Four Paths To Predictable, Repeatable, Reusable Test Data

Better Software Magazine
Volume-Issue: 
2010-04
Summary:

Modern applications operate in highly integrated environments, and critical systems rely on massive amounts of data that likely contain sensitive information. Discover useful strategies for preparing your baseline, handling interfaces, designing input data, and planning for output results.

Designing test data is difficult work. You must understand the requirements, design the test cases, and establish an envi­ronment in which test data can be created, maintained, and reused efficiently. However, I’ve found the rewards can be spectacular: 90 percent productivity improvement for manual testing, increased test coverage, and foundational support for test automation. 

Many testers spend the majority of their time locating the data they need for every test case or creating or conditioning the data if it is not available. Test data is typically taken from a copy or subset of production data that is frequently modified, making the contents unpredict­able and the test data unreliable. The result is that only a fraction of the possible tests can be executed in the time allocated. However, with an inventory of well-designed and readily avail­able test data, testers can execute orders of magnitude more tests in the same time.

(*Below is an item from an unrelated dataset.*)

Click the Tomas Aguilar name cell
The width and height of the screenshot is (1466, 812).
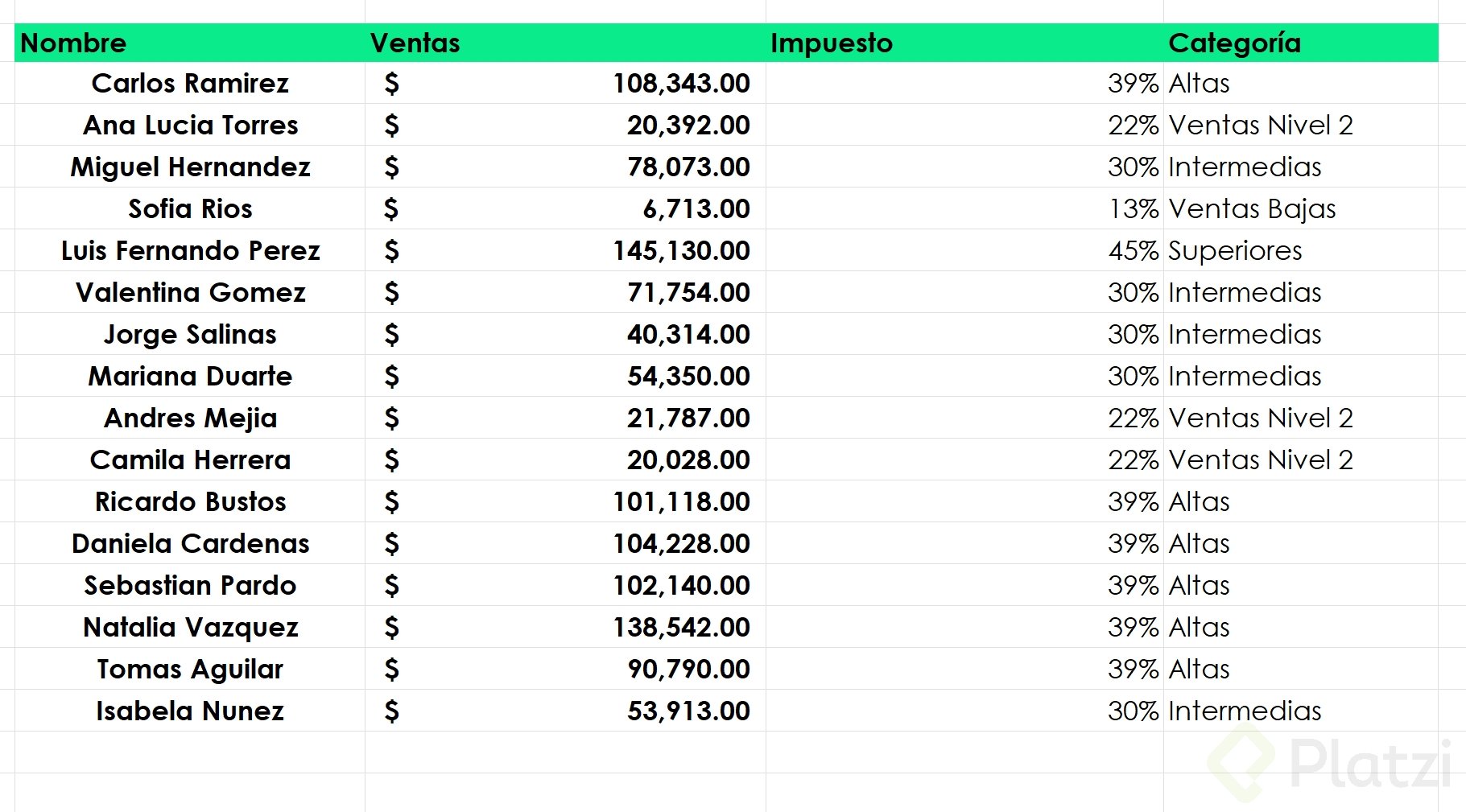click(190, 669)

Test data can be organized in four categories, each of which requires a unique creation strategy. If you address each category correctly, your test data will be predictable, repeatable, and reusable.

Baseline
One approach to creating the ideal test environment is to start with a set of empty databases so that all data is loaded under strict control. My experience is that this is not effective. Gone are the days when databases contained data only as numbers and character strings. Today, in addition to that data, databases are complex repositories of procedures, pointers, and rules. Except in the case of an initial implementation of a new application, trying to build a database from scratch for each testing cycle is fraught with difficulty. 

The most common source of baseline test data is production data. That data represents reality and is generally available in large volumes. But, production data changes constantly. If the test environment is refreshed every time there is a production database change, then test repeatability is lost.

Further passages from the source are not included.